:: 目的 A ::
以下の記述(i)～(iii)がそれぞれ判決文の内容と合致するかを「はい」または「いいえ」で答え、判断の決め手となる判決文の語句を正確に引用してください。(i) 控訴会社代理人は、本件根抵当権の現在の権利者は訴外協会であると主張している。(ii) 訴外南蛮食品株式会社は、名古屋地方裁判所で破産宣告を受けた。(iii) 被控訴人が控訴会社を相手に本訴を提起したのは、昭和四一年四月二〇日である。
:: 目的 B ::
判決文のうち、「(一) 本件根抵当権は、名古」から「したがつて、控訴会社は、この点について当事者適格を欠く。」までの部分を一字一句違えずに引用してください。

次に記載するほかは、原判決の事実摘示と同一であるから、ここに引用する。

(事実関係)

一、控訴会社代理人

本案前の主張

(一) 本件根抵当権は、名古屋法務局古沢出張所昭和三九年七月一一日受付第一九、八〇四号根抵当権移転登記の付記登記によつて控訴会社から訴外愛知県信用保証協会(以下訴外協会という)に代位弁済を理由に移転され、現在の権利者は訴外協会である。

本件訴えは、控訴会社が訴外協会へ本件根抵当権を移転した後に提起された。しかし、被控訴人は、訴外協会に対し破産法八三条によつて否認権を行使すべきであつて、控訴会社に対し同法七二条によつて否認権を行使するのは、当事者を誤まつたもので、本件訴えは不適法である。

なお訴外協会に対する否認権の行使は同法八五条によつて破産宣告のあつた日から二年である昭和四一年四月二七日までにしなければならないのに、被控訴人はこれをしなかつたため、被控訴人が訴外協会を相手どつてした否認の訴えは、名古屋地方裁判所で棄却の判決を受けた。

(二) 仮に、本件根抵当権設定登記は抹消されるべきものであるとしても、前述のとおり現在の権利者は訴外協会であるから、控訴会社は右根抵当権設定登記の抹消登記義務者ではない(大判昭和七年八月二九日民集一一巻一七二九頁、大判昭和一三年八月一七日民集一七巻一六〇四頁参照)。

したがつて、控訴会社は、この点について当事者適格を欠く。

本案についての主張

別紙のとおり

(証拠関係)<省略>

理由

一、控訴会社の本案前の主張についての判断。

(一)  被控訴人は、訴外南蛮食品株式会社が、昭和三九年四月二七日、東京地方裁判所で破産宣告を受け、その破産管財人に選任されたとし、控訴会社が破産会社から、原判決添付目録記載の物件について、昭和三八年一一月一五日根抵当権の設定を受けた行為を否認し、みぎ根抵当権の設定登記(名古屋法務局古沢出張所同年一二月一四日受付第三八、四四八号)の抹消登記手続を訴求しているが、成立に争いのない乙第一、二号証によると、みぎ根抵当権は、昭和三九年七月一日代位弁済を原因に訴外協会に移転し、同出張所受付第一九、八〇四号で、みぎ根抵当権設定登記の附記登記をすませていることが認められる。そのうえ、被控訴人は、その後、昭和四一年四月二〇日、控訴会社を相手どつて本訴を提起したものであることは、本件記録中訴状受付印によつて明らかである。

:: 要素およびテキスト位置データ ::
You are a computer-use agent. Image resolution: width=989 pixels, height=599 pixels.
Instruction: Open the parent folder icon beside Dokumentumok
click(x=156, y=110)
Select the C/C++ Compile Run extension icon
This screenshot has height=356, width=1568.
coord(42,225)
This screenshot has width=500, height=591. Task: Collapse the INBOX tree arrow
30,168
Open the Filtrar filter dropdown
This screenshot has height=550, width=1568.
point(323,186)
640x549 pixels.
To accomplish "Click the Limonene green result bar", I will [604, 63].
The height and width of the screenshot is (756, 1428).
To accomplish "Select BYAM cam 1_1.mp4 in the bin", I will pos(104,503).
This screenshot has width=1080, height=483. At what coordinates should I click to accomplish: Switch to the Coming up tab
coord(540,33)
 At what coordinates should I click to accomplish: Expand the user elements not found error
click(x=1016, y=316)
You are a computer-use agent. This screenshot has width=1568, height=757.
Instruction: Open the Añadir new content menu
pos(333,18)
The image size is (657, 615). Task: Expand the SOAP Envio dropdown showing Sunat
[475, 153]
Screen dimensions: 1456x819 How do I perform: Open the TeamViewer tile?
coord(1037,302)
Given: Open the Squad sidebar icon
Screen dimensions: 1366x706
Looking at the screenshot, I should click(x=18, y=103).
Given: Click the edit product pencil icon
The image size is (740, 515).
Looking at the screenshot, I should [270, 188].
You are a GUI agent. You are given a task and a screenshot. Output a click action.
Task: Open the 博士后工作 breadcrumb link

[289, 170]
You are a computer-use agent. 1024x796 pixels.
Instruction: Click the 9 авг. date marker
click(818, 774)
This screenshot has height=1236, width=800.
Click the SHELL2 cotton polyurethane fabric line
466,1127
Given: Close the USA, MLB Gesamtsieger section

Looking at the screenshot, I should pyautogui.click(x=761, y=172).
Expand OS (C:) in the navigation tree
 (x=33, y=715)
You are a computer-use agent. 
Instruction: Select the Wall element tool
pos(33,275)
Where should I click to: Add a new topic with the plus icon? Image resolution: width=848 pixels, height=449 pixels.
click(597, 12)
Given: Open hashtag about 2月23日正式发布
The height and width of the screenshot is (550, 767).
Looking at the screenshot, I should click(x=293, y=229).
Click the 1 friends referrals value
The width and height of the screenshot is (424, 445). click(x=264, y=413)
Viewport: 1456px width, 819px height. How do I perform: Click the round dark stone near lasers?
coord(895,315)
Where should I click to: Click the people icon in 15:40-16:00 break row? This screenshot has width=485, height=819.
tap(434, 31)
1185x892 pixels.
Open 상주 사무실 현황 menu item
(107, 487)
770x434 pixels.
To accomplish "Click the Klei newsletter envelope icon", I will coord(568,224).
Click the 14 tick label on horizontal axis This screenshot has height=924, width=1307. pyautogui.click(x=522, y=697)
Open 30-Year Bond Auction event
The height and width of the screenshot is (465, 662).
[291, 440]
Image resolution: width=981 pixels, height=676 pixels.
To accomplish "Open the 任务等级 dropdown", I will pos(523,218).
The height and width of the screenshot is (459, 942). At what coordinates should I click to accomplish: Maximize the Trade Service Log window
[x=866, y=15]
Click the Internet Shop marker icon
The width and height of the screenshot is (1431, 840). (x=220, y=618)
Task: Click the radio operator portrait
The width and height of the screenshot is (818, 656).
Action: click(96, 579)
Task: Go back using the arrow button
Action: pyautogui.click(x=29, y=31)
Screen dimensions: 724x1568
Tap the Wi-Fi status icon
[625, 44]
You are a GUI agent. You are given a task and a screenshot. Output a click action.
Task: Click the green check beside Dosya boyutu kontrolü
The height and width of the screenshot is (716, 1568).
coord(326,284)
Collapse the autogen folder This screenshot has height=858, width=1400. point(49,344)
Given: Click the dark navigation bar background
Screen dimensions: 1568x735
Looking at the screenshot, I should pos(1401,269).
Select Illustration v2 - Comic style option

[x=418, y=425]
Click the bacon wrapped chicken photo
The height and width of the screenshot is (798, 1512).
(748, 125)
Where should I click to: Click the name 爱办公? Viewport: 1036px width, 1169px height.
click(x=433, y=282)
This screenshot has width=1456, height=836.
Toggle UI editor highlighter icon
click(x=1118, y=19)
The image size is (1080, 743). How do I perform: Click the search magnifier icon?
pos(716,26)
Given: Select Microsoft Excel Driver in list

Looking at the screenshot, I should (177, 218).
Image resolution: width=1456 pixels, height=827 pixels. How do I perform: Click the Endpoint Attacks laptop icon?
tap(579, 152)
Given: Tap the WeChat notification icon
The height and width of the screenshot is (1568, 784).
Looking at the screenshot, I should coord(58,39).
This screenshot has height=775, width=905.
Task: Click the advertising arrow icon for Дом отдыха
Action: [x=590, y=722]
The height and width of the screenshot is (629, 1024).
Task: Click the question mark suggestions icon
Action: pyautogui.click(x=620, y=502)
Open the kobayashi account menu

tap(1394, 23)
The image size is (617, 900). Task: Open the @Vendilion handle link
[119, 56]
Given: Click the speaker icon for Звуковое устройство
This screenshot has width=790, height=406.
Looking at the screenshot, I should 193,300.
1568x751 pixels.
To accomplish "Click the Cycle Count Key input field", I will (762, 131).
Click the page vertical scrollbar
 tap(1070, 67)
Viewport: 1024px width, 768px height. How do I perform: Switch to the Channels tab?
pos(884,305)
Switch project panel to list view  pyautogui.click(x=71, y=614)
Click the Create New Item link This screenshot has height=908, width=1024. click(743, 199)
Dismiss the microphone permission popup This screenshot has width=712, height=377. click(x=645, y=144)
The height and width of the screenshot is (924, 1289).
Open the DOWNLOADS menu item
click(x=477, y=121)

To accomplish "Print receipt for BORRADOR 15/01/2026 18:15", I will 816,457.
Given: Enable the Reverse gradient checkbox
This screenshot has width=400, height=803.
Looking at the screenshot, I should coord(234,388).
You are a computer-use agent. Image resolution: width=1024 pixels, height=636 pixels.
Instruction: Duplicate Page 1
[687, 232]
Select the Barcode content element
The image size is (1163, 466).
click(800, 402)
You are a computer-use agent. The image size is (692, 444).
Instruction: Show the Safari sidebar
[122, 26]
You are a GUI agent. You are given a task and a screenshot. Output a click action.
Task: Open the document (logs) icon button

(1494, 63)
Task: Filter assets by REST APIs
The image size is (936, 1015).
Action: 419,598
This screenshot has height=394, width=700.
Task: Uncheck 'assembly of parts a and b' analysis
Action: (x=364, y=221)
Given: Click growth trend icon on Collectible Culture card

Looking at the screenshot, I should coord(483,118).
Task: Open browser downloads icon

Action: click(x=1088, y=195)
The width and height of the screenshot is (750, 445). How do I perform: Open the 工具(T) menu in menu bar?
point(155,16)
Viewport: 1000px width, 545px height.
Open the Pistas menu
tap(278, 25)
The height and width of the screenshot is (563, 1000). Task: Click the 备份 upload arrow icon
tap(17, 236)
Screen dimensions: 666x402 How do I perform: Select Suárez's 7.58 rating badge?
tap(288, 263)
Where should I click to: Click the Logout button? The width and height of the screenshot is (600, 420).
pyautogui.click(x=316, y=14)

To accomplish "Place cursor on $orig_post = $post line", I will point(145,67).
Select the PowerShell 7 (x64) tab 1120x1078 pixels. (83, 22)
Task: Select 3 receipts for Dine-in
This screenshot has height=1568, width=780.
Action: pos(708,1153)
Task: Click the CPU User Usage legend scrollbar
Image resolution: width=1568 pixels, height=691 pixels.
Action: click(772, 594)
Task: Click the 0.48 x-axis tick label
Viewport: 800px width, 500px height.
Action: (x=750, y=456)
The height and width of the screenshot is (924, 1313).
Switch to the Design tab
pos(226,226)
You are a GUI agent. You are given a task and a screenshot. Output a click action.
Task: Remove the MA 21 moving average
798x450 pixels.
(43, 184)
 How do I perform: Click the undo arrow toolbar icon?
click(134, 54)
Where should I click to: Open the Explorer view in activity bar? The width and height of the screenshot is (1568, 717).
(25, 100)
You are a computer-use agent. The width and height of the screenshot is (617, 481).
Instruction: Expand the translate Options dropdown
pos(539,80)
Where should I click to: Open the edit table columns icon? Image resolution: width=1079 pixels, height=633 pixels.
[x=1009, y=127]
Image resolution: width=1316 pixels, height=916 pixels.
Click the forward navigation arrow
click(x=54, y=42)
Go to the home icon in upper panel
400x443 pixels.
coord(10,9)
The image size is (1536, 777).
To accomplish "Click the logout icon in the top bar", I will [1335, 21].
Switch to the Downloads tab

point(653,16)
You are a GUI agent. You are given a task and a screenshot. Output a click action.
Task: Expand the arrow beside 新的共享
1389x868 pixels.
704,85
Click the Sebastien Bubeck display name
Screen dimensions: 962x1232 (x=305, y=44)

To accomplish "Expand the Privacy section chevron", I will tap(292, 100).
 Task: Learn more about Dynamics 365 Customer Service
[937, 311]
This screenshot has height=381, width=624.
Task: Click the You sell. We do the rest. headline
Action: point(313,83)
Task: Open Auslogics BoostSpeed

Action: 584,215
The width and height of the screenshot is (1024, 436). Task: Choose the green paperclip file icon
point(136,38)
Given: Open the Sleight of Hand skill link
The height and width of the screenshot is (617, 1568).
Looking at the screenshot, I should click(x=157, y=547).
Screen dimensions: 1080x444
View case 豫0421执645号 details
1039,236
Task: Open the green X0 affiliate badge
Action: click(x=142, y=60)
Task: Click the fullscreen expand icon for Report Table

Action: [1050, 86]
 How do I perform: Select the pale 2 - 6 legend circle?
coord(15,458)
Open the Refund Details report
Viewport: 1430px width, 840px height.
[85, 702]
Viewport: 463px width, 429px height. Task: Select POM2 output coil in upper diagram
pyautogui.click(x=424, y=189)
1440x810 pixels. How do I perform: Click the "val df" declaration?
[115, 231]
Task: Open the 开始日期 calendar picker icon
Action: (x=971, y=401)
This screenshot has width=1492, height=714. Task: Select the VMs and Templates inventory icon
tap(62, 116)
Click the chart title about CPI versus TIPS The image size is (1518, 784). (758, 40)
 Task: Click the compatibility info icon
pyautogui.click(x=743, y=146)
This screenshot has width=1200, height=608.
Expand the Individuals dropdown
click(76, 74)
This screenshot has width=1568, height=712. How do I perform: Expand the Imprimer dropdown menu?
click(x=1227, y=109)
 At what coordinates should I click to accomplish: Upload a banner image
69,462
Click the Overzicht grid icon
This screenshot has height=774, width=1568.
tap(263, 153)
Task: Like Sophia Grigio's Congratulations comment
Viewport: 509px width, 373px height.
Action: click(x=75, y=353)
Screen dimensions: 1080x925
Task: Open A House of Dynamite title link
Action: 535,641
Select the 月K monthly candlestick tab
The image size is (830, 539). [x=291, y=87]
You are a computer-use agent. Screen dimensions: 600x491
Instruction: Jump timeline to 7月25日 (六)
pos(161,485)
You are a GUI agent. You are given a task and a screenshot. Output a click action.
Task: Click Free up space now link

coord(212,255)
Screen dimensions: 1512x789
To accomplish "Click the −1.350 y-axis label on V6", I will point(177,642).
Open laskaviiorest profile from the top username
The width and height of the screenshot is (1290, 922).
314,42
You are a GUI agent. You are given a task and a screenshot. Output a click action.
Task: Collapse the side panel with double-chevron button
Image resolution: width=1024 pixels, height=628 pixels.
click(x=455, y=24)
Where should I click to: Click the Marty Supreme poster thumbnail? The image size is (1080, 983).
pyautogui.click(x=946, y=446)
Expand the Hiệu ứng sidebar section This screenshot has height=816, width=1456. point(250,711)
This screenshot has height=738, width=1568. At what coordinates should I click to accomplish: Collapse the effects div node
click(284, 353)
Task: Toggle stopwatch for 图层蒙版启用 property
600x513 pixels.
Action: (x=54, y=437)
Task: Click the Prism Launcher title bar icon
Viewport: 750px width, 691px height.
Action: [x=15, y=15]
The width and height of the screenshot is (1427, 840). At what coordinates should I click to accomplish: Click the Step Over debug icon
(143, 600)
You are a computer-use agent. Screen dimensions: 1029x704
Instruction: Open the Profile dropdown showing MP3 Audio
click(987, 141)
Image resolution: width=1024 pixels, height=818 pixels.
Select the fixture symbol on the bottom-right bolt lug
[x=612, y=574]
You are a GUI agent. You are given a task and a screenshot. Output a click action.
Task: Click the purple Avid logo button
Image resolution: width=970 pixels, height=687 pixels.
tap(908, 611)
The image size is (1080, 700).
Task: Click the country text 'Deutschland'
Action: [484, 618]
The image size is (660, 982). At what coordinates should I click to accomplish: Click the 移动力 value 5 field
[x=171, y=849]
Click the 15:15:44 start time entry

:: 結果 A ::
(i) はい。「現在の権利者は訴外協会である」
(ii) いいえ。「東京地方裁判所で破産宣告を受け」
(iii) はい。「昭和四一年四月二〇日、控訴会社を相手どつて本訴を提起した」

:: 結果 B ::
(一) 本件根抵当権は、名古屋法務局古沢出張所昭和三九年七月一一日受付第一九、八〇四号根抵当権移転登記の付記登記によつて控訴会社から訴外愛知県信用保証協会(以下訴外協会という)に代位弁済を理由に移転され、現在の権利者は訴外協会である。

本件訴えは、控訴会社が訴外協会へ本件根抵当権を移転した後に提起された。しかし、被控訴人は、訴外協会に対し破産法八三条によつて否認権を行使すべきであつて、控訴会社に対し同法七二条によつて否認権を行使するのは、当事者を誤まつたもので、本件訴えは不適法である。

なお訴外協会に対する否認権の行使は同法八五条によつて破産宣告のあつた日から二年である昭和四一年四月二七日までにしなければならないのに、被控訴人はこれをしなかつたため、被控訴人が訴外協会を相手どつてした否認の訴えは、名古屋地方裁判所で棄却の判決を受けた。

(二) 仮に、本件根抵当権設定登記は抹消されるべきものであるとしても、前述のとおり現在の権利者は訴外協会であるから、控訴会社は右根抵当権設定登記の抹消登記義務者ではない(大判昭和七年八月二九日民集一一巻一七二九頁、大判昭和一三年八月一七日民集一七巻一六〇四頁参照)。

したがつて、控訴会社は、この点について当事者適格を欠く。